◆ Exercise objective:
Counting only lines below that contain the string "next", give the total as a single number.

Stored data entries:
--- START ---

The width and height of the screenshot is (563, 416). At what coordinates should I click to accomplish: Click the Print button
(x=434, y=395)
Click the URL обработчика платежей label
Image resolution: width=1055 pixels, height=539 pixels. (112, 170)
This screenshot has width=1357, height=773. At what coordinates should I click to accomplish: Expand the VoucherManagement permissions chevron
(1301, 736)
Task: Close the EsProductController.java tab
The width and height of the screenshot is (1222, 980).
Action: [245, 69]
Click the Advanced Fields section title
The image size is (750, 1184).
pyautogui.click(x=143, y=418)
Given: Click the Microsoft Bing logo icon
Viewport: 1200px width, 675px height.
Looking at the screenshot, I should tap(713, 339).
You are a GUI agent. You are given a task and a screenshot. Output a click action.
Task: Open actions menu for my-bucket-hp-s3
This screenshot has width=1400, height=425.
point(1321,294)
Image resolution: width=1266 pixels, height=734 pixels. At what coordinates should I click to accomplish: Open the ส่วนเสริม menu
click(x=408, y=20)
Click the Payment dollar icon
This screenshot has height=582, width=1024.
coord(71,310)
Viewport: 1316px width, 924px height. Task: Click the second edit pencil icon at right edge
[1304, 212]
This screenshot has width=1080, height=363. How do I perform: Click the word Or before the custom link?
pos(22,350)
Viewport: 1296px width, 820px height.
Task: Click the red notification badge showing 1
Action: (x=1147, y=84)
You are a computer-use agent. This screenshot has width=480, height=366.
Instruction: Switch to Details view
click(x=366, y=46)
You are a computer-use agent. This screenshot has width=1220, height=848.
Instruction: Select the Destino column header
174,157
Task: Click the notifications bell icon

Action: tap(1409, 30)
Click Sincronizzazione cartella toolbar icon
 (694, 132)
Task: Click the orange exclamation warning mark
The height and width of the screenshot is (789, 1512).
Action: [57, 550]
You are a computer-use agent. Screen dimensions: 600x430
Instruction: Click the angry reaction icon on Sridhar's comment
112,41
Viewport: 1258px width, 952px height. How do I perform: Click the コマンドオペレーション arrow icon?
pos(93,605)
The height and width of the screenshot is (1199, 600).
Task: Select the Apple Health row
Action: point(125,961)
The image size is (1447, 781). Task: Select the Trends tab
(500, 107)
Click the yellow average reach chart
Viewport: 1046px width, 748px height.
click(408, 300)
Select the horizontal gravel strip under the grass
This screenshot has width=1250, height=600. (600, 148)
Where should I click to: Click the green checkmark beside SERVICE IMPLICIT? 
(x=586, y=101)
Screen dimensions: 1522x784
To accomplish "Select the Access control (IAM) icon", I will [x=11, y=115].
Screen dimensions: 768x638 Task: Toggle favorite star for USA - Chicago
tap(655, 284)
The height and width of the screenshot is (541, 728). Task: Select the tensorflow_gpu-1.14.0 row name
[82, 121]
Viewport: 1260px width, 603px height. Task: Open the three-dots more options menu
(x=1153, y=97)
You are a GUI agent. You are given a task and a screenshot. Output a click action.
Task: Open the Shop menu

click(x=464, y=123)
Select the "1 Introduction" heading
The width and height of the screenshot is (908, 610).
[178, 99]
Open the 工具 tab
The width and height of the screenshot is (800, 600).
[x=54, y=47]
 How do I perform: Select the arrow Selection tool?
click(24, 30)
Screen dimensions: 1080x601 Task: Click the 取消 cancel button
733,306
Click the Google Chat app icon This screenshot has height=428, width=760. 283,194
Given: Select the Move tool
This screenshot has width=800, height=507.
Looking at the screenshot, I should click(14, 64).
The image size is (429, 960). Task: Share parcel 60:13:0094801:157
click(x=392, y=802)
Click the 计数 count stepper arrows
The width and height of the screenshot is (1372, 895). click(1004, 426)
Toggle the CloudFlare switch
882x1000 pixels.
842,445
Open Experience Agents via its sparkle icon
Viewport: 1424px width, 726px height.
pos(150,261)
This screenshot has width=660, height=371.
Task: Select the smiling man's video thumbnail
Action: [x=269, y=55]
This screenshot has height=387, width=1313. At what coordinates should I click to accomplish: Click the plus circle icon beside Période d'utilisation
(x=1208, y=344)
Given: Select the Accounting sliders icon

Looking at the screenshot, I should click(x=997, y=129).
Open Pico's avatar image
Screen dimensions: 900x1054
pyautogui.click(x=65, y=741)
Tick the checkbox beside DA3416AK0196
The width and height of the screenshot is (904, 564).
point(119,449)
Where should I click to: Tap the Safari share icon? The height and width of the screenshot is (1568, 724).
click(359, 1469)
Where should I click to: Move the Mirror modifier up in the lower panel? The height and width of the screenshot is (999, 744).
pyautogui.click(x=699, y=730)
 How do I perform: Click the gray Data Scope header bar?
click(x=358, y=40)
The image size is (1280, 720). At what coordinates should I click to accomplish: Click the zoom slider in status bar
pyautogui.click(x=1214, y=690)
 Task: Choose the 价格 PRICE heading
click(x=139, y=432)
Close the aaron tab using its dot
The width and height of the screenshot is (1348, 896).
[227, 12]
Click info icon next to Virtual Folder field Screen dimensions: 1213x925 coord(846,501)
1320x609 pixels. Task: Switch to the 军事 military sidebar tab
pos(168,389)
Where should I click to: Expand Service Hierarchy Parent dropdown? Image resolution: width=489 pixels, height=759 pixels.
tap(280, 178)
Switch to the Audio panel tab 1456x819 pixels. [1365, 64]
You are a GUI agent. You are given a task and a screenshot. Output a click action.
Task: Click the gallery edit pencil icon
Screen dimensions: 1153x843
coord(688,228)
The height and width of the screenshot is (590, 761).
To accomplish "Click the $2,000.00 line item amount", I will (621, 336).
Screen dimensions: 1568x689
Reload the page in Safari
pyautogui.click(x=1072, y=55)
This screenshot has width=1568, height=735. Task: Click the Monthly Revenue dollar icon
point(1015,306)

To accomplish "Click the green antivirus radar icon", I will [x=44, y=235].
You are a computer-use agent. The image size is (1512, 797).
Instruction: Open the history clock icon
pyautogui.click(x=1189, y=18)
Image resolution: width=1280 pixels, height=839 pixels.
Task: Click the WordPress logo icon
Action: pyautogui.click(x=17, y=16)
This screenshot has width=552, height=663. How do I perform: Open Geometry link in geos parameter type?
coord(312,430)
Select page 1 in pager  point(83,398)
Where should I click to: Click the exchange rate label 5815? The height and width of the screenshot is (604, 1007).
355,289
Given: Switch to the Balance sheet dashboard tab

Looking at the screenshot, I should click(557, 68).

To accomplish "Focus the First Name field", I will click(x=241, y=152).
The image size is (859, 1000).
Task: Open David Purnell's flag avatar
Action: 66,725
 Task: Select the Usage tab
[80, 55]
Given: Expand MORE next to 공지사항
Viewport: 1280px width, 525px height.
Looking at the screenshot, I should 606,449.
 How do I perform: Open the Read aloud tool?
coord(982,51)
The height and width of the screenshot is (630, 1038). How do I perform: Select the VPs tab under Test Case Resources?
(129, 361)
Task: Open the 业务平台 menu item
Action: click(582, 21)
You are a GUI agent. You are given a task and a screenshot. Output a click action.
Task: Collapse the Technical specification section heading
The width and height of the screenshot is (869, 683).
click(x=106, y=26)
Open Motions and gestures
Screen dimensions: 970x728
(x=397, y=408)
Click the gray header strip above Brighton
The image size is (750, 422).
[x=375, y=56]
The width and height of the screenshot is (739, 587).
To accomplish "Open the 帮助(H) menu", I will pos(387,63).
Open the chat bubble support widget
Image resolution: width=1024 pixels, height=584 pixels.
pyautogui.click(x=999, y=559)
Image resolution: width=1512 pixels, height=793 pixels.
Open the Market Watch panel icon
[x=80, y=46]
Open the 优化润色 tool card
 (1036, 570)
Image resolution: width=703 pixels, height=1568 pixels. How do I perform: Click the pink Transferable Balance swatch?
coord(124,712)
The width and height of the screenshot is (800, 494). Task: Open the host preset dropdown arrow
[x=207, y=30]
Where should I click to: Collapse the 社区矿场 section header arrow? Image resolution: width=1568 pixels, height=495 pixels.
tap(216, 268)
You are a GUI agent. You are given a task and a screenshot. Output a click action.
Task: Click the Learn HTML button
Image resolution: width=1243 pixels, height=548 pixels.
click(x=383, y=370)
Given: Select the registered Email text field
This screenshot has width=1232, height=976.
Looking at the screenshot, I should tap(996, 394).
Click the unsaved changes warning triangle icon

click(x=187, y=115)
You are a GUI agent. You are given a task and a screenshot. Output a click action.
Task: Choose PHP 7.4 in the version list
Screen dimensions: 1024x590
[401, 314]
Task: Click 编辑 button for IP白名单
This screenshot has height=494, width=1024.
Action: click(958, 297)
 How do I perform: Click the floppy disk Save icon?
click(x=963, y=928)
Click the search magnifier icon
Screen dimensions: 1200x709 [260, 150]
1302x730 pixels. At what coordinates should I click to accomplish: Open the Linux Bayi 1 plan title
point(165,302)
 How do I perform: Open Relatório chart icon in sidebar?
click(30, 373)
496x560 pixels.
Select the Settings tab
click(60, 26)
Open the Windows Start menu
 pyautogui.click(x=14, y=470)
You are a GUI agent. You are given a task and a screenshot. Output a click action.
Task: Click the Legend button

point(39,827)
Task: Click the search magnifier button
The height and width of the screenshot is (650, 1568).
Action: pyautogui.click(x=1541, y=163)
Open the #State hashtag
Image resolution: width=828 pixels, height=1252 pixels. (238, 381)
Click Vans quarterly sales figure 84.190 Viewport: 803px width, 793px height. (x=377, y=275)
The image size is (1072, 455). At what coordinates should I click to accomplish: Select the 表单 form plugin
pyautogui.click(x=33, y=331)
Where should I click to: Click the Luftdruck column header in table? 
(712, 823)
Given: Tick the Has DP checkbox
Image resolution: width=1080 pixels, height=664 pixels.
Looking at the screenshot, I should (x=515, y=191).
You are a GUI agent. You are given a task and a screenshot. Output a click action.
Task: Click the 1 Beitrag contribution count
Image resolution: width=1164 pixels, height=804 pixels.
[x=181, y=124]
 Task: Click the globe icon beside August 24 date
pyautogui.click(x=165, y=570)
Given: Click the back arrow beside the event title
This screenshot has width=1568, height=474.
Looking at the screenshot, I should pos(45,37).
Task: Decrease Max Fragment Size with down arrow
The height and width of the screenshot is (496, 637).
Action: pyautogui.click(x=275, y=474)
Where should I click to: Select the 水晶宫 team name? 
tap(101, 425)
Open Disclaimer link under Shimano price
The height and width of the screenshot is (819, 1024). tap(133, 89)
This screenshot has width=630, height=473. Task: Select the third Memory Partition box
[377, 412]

--- END ---

◆ Solution:
2